HIV Hospital Health Care Workers
In our July 2012 newsletter we included an article entitled "Angels of the North" which paid tribute to volunteers, themselves infected with the HIV virus, who assist the doctors and nurses at various rural hospitals. These volunteers provide invaluable empathetic support, advising and counselling newly diagnosed HIV patients. Moreover, since they meet patients on a regular basis they can advise Rejoice of any serious concerns they may have with the well-being of families and especially families with children.
Since then, the Rejoice team has joined forces with the health care workers from four hospitals, Chiang Dao, Mae Ai, Wiang Haeng and more recently Chai Prakan. Together, Rejoice and the HIV Health Care workers can make visits to the more remote communities, previously only possible rare occasions.
For example, the Chiang Dao catchment area comprises over 3,000 families from three main ethnic groups: Chin Haw, Lahu and Tai Yai.

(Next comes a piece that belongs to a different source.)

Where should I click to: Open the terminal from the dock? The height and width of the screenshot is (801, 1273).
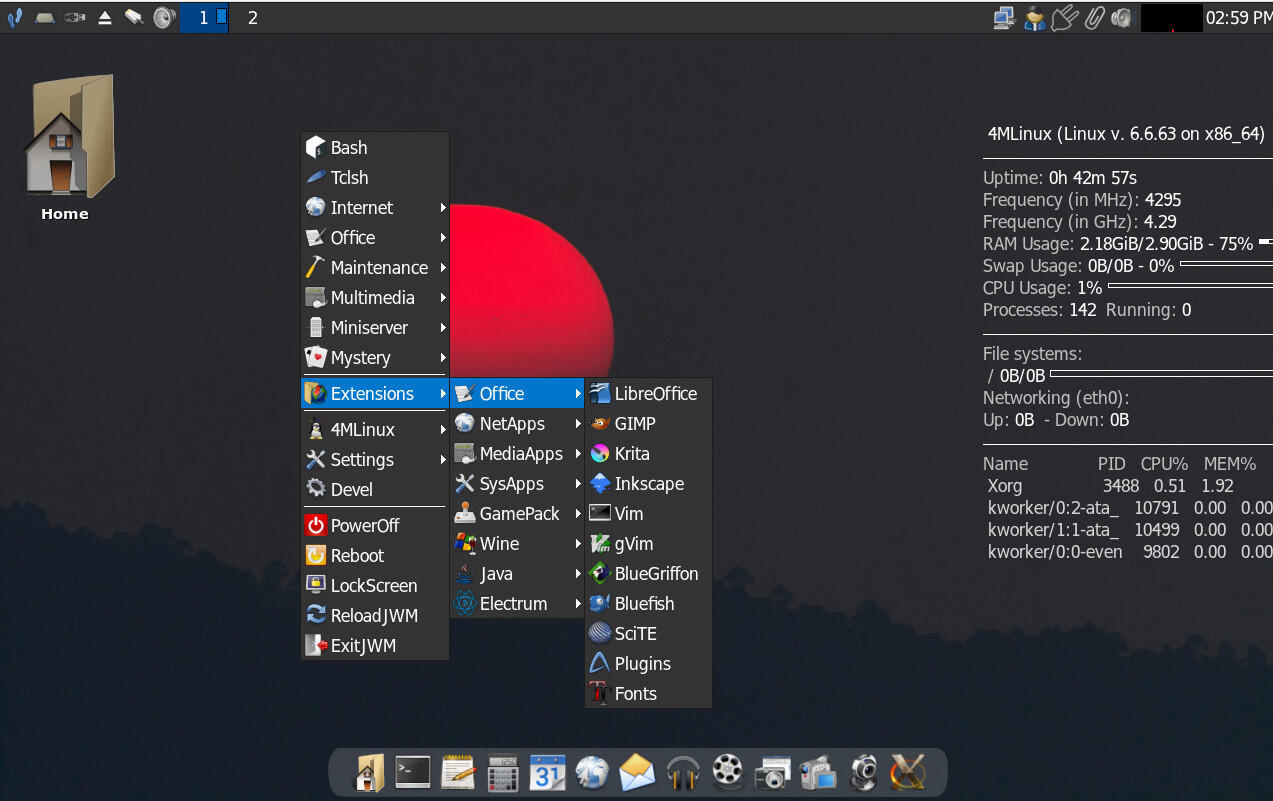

The Lahu people are at a particular disadvantage because of their lack of Thai language and very basic education. The majority work on small agricultural farms growing crops such as rice, corn, green vegetables, garlic, etc.
There are several families who take HIV anti-retroviral (ARV) medicine. A major problem they face, apart from the language, is the journey to the district hospital, where they must go regularly every two or three months to receive their check-up and receive their anti-retroviral (ARV) medicine. The journey is often made by motor cycle and the entire trip can takes full day. The patients not only have the difficulty of negotiating the poor roads, especially in the rainy season, but they also lose a day's wages. The villagers say "it is good that the medicine is free BUT we can't afford to go and get it'.
In cooperation with the rural hospitals, Rejoice hosts "education and prevention" programmes at hospitals and schools, each programme being designed specifically for the target group.
Also, Rejoice and the Health Care volunteers are being invited to participate in "Training Workshops" hosted by a various government backed HIV groups.